Table 5. Comparison of functional outcomes before and after surgery in hook plate and TightRope fixation groups (mean $\pm{}$ SD).

Variable	Hook plate group (n = 85)	TightRope group (n = 93)	Statistic	p-value
ASES Pre	32.92 $\pm$ 7.96	31.23 $\pm$ 6.77	t = 1.53	0.128
ASES Post	84.20 $\pm$ 8.21***	89.27 $\pm$ 6.10***	t = –4.71	$<$ 0.001
Constant–Murley Pre	42.69 $\pm$ 8.50	41.06 $\pm$ 8.37	t = 1.29	0.199
Constant–Murley Post	83.70 $\pm$ 7.31***	87.98 $\pm$ 6.08***	t = –4.25	$<$ 0.001
UCLA Pre	16.89 $\pm$ 3.67	16.92 $\pm$ 3.46	t = –0.04	0.966
UCLA Post	28.66 $\pm$ 2.92***	31.46 $\pm$ 3.11***	t = –6.18	$<$ 0.001
VAS Pre	5.58 $\pm$ 1.13	5.87 $\pm$ 1.28	t = –1.56	0.121
VAS Post	2.03 $\pm$ 1.26***	1.35 $\pm$ 0.84***	t = 4.17	$<$ 0.001

*** p $<$ 0.001 indicates the comparison between the postoperative and preoperative conditions within the group. ASES, American Shoulder and Elbow Surgeons; UCLA, University of California, Los Angeles; VAS, visual analog scale.

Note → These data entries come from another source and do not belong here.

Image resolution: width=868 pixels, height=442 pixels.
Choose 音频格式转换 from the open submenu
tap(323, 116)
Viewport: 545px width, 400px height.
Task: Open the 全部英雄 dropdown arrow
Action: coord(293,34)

3.4 Multivariable Linear Models for Postoperative Recovery Indicators

To identify key predictors of postoperative recovery, we constructed two multivariable linear regression models with 6 months of CCD and Constant–Murley score as dependent variables (Fig. 2A,B). Model performance was evaluated through residual diagnostics (Fig. 2C,D). Before model construction, multicollinearity among candidate predictors was assessed. Variables with VIF $<$ 5 for stepwise selection: surgical method (VIF = 1.92), implant migration (VIF = 2.14), incision length (VIF = 2.01), intraoperative blood loss (VIF = 1.76), ACI (VIF = 4.83), and preoperative waiting time (VIF = 1.68).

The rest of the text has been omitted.